++++ Records for this exercise ++++

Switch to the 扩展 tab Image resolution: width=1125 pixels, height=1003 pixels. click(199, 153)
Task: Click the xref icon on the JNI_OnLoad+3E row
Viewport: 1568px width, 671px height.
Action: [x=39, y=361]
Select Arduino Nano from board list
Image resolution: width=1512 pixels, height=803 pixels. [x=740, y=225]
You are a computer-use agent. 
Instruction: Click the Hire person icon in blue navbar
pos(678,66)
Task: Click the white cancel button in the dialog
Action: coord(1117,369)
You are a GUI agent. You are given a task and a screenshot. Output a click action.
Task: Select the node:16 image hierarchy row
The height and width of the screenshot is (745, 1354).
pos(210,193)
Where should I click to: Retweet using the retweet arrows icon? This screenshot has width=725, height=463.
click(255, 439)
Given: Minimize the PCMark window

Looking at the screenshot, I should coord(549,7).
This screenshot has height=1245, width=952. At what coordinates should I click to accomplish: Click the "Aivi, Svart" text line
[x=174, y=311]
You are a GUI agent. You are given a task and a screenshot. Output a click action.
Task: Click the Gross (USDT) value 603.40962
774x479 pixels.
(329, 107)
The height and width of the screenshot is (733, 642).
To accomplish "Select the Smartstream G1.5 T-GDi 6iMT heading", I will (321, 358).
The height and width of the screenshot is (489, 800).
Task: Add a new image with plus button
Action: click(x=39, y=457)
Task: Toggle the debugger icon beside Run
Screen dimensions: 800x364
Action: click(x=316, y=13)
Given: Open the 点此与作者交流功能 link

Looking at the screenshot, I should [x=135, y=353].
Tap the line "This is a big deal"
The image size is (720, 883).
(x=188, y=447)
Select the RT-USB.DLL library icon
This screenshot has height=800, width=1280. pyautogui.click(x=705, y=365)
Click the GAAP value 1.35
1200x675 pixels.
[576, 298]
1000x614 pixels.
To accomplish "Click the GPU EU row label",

++++

▸ Task description
Nothing before the line containing "1000x614 pixels." should be repeated; repeat that line and all later lines through the end of the data above, exactly.

▸ Task solution
1000x614 pixels.
To accomplish "Click the GPU EU row label",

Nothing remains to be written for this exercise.